With Mason Holgate sometimes preferred in a back three, Everton’s captain will be wondering whether his opportunity will come back round.

But despite the success of what looks like a settled back four, don’t be surprised to see Koeman mix it up. After all, the Dutchman has seamlessly changed from back 4 to back 3 when the occasion has called for it.

Schneiderlin even seemed to fill in as a third centre half during the visit to Stoke, while you’ll notice his role as protector of a back four is to effectively drop in and receive the ball as the middle man of a ‘back three’, forcing Williams and Mori wide, and Coleman and Baines higher into enemy territory.

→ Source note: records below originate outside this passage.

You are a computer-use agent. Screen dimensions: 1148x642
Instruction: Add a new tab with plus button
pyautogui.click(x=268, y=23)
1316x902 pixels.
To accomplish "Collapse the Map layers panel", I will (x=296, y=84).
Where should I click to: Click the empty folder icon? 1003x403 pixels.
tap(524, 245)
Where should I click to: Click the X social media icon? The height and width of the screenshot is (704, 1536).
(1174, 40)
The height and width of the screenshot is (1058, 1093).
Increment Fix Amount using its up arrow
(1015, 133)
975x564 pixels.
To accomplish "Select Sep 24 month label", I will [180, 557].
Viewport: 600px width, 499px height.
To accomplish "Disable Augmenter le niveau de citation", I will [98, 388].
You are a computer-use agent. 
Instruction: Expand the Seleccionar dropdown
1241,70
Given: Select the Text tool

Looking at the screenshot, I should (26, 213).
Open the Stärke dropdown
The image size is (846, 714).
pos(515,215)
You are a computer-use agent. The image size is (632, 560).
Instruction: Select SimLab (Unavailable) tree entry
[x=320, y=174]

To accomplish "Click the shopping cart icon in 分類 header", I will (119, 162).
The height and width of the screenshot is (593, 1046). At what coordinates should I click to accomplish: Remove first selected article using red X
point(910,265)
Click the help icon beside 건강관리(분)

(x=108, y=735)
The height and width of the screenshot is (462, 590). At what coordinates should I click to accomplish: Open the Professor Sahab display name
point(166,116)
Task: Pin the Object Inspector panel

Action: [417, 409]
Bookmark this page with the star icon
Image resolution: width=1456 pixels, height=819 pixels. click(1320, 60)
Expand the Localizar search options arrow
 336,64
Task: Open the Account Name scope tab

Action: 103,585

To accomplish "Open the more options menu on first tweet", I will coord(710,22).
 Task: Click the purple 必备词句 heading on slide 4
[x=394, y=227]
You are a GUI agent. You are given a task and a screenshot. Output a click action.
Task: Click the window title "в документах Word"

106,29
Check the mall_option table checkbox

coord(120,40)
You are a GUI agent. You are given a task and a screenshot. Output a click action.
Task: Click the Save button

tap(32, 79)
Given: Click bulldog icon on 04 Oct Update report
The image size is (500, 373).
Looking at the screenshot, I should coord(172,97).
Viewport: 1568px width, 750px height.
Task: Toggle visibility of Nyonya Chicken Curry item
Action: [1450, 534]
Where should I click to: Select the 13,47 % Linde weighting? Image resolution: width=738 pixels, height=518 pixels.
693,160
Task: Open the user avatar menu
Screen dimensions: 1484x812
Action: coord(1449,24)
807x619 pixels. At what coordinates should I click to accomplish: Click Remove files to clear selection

With someone so calm in possession and the ability to play long or short with pin-point accuracy, this means opponents are either worried enough to give Everton the space to play, or they’re foolish enough to have the likes of Gana, Tom Davies, Ross Barkley and Schneiderlin play through them.

And let’s not forget Koeman has form in being quick to change personnel should he not see the standards he expects. The Dutchman demands high levels of effort and application in every game and he’ll be more than happy to hook, drop and omit those not meeting his expectations.

A short tribute to The Golden Vision

I have to confess to knowing little about Alex Young, who sadly passed away aged 80 on Monday. But when you know someone by a nickname such as ‘The Golden Vision’, you know you must be on to someone special.

Forever linked to the Ken Loach docu-drama of the same name (a film not only about the Everton player and his relationship with fans, but documenting the lives of the working-class in 1960s Britain), Young notched 89 goals in 275 appearances for The Toffees, winning one league championship and the FA Cup.

Rather than try and fail to describe the man, I’ll leave you with the words of another Everton great, Alan Ball: “He oozed God-given ability. Unlike me, he could head the ball, shoot, pass and dribble with both feet and keep his mouth shut under the severest provocation (…) I place Alex Young on my shortlist of the greatest footballers that I have been lucky to witness up close and personal.”